As part of the 5-year-old UniverSoul Circus, Zeke helps to put a new face on an old form of entertainment. Zeke says the UniverSoul Circus is "a chance to show the world that people of color have many talents."

These talents range from tightrope-walking and unicycling to stilt dancing and doing the limbo under a flaming stick.

No matter which act takes the ring, there is no such thing as a bad seat at the UniverSoul Circus. Seats are arranged so that no one is more than about 20 feet from the action. A front-row seat means feeling the heat from the breath of a roaring tiger, or catching the unpleasant stench of an elephant parading around the ring. Proximity to the action adds an element of excitement to the show, as well as the chance to be pulled out of your seat and into the center of the ring to perform on the spot.

This circus seems to thrive on audience participation. Zeke and Casual Cal make frequent trips into the audience -- during and between acts -- for conversation, dancing and sing-alongs. They also use call-and-response games to keep the crowd's energy up during the gaps between acts. The crowd of mostly school-age children makes the blue tent vibrate with screams of enthusiasm, clapping and singing.

And after the performance of stilt walkers, just when the crowd's dancing has climaxed in a conga line around the tent's interior, it's time for the next act. There's never a dull moment under this big top.

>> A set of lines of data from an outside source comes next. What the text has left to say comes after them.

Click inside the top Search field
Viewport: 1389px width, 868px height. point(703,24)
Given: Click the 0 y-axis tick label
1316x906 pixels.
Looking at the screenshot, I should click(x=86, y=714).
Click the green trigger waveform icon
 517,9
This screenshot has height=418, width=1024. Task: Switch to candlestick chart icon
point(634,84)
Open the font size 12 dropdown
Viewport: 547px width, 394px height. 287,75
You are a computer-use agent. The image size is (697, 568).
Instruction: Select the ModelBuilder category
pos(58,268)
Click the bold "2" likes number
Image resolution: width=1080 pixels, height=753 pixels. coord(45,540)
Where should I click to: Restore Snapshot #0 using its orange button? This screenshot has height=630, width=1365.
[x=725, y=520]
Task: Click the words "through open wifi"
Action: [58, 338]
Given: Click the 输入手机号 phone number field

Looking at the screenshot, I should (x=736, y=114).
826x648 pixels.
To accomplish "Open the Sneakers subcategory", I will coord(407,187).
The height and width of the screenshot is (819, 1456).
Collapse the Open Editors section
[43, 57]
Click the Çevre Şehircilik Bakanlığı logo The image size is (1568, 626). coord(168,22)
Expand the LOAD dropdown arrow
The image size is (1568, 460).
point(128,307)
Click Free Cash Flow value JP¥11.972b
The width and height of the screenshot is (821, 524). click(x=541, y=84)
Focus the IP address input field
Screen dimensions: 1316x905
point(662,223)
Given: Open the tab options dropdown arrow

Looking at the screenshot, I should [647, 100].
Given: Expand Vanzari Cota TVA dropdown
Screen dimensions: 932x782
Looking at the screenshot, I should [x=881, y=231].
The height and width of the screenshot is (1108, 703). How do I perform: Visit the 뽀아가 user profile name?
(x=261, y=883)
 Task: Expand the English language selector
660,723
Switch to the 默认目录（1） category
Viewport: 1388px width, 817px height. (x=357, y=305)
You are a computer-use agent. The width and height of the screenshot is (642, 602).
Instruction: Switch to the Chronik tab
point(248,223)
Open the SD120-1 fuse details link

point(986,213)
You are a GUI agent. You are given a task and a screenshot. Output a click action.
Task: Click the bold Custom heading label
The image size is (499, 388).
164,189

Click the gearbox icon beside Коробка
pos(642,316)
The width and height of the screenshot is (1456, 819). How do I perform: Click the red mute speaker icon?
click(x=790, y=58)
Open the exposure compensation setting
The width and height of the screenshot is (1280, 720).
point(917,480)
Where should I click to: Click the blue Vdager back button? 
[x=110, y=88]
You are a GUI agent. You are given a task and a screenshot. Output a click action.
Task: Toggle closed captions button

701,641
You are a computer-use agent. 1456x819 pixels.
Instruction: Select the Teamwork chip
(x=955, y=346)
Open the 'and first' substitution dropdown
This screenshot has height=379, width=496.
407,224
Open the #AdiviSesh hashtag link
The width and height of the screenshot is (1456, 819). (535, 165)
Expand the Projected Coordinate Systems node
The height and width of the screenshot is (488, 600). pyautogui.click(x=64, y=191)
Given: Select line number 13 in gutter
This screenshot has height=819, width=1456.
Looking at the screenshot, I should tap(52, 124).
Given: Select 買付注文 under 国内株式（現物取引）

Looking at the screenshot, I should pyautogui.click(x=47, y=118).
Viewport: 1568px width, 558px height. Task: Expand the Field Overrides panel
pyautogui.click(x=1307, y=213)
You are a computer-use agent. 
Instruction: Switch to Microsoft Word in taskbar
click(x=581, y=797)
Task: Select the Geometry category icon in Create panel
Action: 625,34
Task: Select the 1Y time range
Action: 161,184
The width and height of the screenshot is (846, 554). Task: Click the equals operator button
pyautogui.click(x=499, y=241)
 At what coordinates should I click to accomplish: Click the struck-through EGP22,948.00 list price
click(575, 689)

The show includes such acts as the Olate (pronounced O-la-tay) performing dogs, who dance around the ring on two legs in sequined dresses, to the muscular Jean Claude from France -- a favorite of the ladies, if their screams are any indication -- who flaunts his gymnastic skills while entangling himself in straps suspended from the ceiling.

Instant lion tamer

One of the acts, 42-year-old "Lion Master" Ted McRae, was raised in the Lafayette Street area of Baltimore and is Walker's cousin. Before his work in the circus, he says, he was a forklift operator.

According to McRae, one day Walker called him, in need of a fast replacement for the lion-taming act he had booked. McRae quickly consulted his wife, and together with their family, they decided to run away with the circus.

McRae did his first show as lion master just one month after he began working with the three lions and three tigers used in the act.